MinSafe Angular
Minification is often used to decrease the size of JS files, consequently decreasing load times.
Many minification tools rename variables to single characters. For example a minification tool will take the following code block:
function sayHi (name) {
console.log("Hi " + name);
}
sayHi("Dave");
..and change it to:
// note: the only minification task shown in the examples on this page is the
// renaming of variables
function sayHi (a) {
console.log("Hi " + a);
}
sayHi("Dave");
This can cause problems with Angular dependency injection.

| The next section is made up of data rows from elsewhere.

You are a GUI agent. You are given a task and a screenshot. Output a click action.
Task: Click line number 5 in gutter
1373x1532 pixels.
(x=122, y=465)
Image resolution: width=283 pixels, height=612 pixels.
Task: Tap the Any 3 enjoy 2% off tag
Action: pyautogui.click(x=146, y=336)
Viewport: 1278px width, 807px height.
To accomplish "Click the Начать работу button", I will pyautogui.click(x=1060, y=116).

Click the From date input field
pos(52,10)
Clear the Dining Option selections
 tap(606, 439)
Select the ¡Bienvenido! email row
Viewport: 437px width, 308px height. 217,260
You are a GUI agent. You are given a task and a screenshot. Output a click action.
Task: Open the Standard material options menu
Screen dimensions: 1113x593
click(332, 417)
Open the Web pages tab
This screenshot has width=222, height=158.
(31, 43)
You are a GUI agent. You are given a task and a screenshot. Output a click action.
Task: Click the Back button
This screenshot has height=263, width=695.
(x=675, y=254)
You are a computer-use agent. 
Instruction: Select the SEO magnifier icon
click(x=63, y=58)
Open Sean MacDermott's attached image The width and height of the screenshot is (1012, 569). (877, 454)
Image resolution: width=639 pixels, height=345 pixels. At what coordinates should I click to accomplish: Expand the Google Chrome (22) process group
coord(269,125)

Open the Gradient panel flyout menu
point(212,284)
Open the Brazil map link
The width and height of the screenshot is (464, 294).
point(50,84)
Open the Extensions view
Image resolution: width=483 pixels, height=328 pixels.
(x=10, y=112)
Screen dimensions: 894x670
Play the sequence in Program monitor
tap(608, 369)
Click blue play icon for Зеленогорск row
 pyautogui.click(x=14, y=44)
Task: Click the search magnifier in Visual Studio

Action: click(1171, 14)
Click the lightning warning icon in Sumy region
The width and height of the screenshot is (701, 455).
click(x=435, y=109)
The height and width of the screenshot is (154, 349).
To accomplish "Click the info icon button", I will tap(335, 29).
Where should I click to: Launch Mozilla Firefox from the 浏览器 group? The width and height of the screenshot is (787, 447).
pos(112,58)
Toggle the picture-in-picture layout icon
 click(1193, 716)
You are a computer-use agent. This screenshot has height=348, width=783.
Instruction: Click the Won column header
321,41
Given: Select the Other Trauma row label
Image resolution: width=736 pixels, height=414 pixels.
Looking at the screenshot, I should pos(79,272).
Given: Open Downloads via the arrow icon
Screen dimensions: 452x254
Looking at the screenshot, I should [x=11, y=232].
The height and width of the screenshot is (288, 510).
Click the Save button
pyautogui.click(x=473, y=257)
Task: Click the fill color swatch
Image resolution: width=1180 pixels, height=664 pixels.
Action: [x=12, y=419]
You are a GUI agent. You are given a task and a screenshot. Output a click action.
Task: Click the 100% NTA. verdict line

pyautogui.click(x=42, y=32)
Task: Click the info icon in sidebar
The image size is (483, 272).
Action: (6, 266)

A common way of injecting dependencies is to pass the dependency names as function arguments:
angular.module("myApp")
.controller("MyCtrl", function ($location) {
var path = $location.path();
console.log("This page is located at " + path);
});
..becomes:
angular.module("myApp")
.controller("MyCtrl", function (a) {
var b = a.path(); // undefined
console.log("This page is located at " + b)
});
To ensure minification does not break an Angular app, Inline Array Notation must be to ensure that the dependency injection will be successful regardless of the name of the function’s parameter:
angular.module("myApp")
.controller("MyCtrl", ["$location", function (locationVar) {
var path = locationVar.path();
console.log("This page is located at " + path);
}]);
// after variables are renamed:
angular.module("myApp")
.controller("MyCtrl", ["$location", function (a) {
var b = a.path(); // (= this works
console.log("This page is located at " + b)
}]);
If you want to save yourself from writing extra lines of code, you can forget the Inline Array Notation and use ngmin to make your Angular code minsafe before minifying it.